Put the records below into a two-column CSV with the headers "command" and "location", using one row per record and placing each part in a single quoted field with line breaks replaced by spaces. Include only the part that opens with the line containing "Given: Open the" and closes with the line containing "Action: [x=780, y=27]", both lines included.

>> START Data lines

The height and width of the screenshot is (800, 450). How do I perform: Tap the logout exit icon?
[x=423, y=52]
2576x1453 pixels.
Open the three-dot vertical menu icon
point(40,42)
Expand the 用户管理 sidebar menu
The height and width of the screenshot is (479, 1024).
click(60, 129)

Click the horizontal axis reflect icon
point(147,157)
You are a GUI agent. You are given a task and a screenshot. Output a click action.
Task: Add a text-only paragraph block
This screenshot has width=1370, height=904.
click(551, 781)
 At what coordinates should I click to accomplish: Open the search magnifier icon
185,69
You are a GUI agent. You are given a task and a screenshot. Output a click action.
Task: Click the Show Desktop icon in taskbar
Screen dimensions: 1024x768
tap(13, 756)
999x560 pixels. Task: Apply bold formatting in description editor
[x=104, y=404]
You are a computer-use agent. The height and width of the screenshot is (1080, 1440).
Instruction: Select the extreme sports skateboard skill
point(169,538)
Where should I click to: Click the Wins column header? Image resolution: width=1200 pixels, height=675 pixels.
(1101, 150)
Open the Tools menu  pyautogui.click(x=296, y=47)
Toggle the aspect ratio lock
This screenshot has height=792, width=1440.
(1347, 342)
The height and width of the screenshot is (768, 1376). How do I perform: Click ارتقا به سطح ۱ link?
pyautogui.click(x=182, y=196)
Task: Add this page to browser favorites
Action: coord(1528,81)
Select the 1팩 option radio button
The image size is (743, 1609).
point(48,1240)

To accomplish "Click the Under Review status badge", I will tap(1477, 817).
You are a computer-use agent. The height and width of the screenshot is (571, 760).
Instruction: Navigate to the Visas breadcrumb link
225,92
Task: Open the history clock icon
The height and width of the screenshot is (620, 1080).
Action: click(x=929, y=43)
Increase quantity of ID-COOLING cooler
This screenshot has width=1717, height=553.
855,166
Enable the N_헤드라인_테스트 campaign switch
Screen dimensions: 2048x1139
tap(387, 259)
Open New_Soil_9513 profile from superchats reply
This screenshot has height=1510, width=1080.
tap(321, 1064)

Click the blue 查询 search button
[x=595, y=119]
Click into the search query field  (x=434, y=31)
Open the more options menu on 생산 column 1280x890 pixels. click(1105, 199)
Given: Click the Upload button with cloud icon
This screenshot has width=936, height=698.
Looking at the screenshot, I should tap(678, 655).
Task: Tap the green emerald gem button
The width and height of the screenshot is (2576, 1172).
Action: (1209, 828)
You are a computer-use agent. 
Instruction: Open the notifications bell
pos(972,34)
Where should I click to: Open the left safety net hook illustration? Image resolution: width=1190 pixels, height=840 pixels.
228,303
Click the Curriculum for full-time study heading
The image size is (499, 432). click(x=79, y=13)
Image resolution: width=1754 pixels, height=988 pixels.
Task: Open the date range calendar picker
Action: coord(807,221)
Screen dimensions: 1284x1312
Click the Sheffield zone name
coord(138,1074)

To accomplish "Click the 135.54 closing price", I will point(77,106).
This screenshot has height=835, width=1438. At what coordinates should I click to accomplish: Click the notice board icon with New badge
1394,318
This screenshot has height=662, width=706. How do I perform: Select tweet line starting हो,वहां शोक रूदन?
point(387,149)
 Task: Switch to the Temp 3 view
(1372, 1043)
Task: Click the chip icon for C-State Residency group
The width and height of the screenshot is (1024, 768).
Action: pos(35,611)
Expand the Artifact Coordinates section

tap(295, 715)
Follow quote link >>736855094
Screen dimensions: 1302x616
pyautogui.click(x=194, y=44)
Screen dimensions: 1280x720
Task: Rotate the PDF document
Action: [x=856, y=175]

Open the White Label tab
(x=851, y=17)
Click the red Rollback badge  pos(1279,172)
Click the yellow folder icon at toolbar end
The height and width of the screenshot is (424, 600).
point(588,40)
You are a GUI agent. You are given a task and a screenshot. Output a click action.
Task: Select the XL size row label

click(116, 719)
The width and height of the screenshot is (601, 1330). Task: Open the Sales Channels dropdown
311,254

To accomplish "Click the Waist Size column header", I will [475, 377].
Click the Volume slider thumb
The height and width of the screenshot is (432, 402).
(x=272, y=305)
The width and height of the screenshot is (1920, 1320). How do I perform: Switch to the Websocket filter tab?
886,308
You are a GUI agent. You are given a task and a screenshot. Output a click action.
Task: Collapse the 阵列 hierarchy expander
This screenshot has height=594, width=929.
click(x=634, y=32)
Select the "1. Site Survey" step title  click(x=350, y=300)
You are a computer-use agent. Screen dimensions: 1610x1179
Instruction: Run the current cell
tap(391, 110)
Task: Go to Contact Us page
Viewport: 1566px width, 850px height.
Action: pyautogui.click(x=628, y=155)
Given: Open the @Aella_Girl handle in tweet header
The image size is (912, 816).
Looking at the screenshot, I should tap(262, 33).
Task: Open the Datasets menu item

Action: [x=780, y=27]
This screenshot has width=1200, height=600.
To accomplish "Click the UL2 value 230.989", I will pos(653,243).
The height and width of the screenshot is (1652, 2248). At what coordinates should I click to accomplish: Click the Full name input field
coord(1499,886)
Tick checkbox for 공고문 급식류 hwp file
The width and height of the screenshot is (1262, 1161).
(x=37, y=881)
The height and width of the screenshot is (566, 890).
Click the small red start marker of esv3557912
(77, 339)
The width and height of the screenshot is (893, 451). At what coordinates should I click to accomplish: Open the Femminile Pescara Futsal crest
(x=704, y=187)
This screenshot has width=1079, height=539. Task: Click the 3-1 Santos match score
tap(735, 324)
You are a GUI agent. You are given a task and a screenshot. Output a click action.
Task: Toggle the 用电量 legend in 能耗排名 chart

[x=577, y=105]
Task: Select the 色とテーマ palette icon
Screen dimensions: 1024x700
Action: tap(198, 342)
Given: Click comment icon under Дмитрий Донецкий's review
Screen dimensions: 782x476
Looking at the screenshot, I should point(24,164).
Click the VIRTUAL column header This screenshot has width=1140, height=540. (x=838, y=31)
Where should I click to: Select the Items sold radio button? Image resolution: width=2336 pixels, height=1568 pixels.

>> END Data lines

__Problem solution__.
command,location
"Given: Open the @Aella_Girl handle in tweet header The image size is (912, 816).","Looking at the screenshot, I should tap(262, 33)."
"Task: Open the Datasets menu item","Action: [x=780, y=27]"